One day, standing on the deck just about dusk, I was looking at the hill. Over the crest of the hill appeared a stunningly beautiful red fox. Still quite some ways away from me (I won’t say how far because I’ve never been good at estimating distance), she was in no danger from me, nor I from her, and yet we were close enough for our eyes to lock. She stared at me, and I at her, only for a moment until she turned around and calmly walked back into the woods.
If you remember Larry Bird, basketball player for the Boston Celtics, he actually lived about a block or two from us. I don’t think I would have been as excited about seeing Larry as I was this adorable little creature. She was so very cute, and the chance encounter was enchanting.
I wonder if there are any more foxes around that house, or has the city finally engulfed her refuge.

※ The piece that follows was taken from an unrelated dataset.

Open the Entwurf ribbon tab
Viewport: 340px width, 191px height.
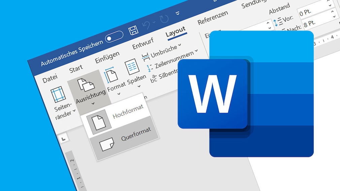click(143, 43)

The other day I was thinking about the resources in America (although it’s a global problem) and how we use them. The Native Americans called her “Mother Earth”, and had a respect based on the understanding that it is from Mother Earth that we all sprang, and back to her we will return. The settlers (or, perhaps more appropriately, those of us with ancestry rooted in Europe) don’t think like that. It is the settlers that build permanent structures, blast the images of our leaders into sacred mountains and exploit resources to the point of extinction. In the end, it will be our undoing.
Corporations don’t even have to buy the land they are exploiting. Logging and oil rights are sold by the government, meaning the companies are free to move on as soon as their profit margin is maximized. Sometimes, I understand this. Logging is sometimes needed when an area becomes overgrown and fire hazard is high, just as hunting rights are granted to thin herds of overpopulated animals in danger of starvation. But these resources, the animals that are soon to be extinct (or are already), the forests that are being stripped, the mountains that are being torn asunder for their coal and minerals, rightly belong to us. They belong to we, the people, if indeed they belong to anybody.

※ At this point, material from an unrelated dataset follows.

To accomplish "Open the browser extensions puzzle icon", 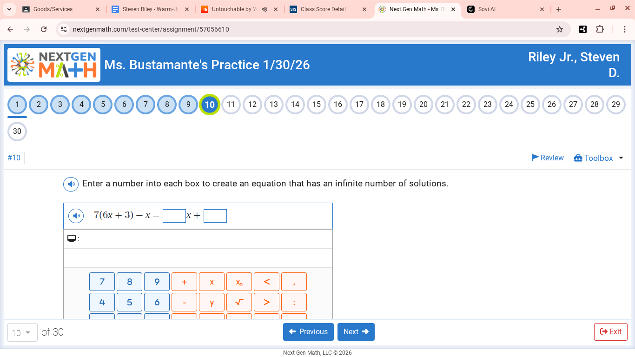I will coord(600,29).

As I write this, I realized that I have no idea who is in charge of those contracts. Trump famously opened up formerly federally protected lands for oil exploration and exploitation for resources, but who, exactly, is in charge of those rights? Is it the department of the interior? Is it, indeed, federal or state that controls them? Where do the collected fees go? What is in the contract? How much harm are they allowed to do? What happens if something goes wrong like an oil spill? Is the corporation responsible, or the government, if anybody at all?
I have no answers to give you today, but as I think of it, it bothers me (quite a lot) to realize that I have no idea what the answers to these questions are. I know from working as an environmental chemist many years ago (back in the days of the “Superfund”), environmental laws regulated things like pesticides and herbicides. If a plot of land formerly owned by, for example, an agricultural company was found to have soil contaminated in excess of legal limits, then the EPA could sue those companies. Is this still the case? I believe, but I’m not certain, that the fines collected went back into the Superfund, but that fund has been discontinued.
I think, maybe, I need to do some research. I’m thinking about contacting the department of the interior, but honestly, I’ll at least start with web searches (mainly searches that shouldn’t raise federal red flags or interest in me). If I find anything interesting, I’ll post it. But don’t rely on me. Get involved. These are YOUR resources.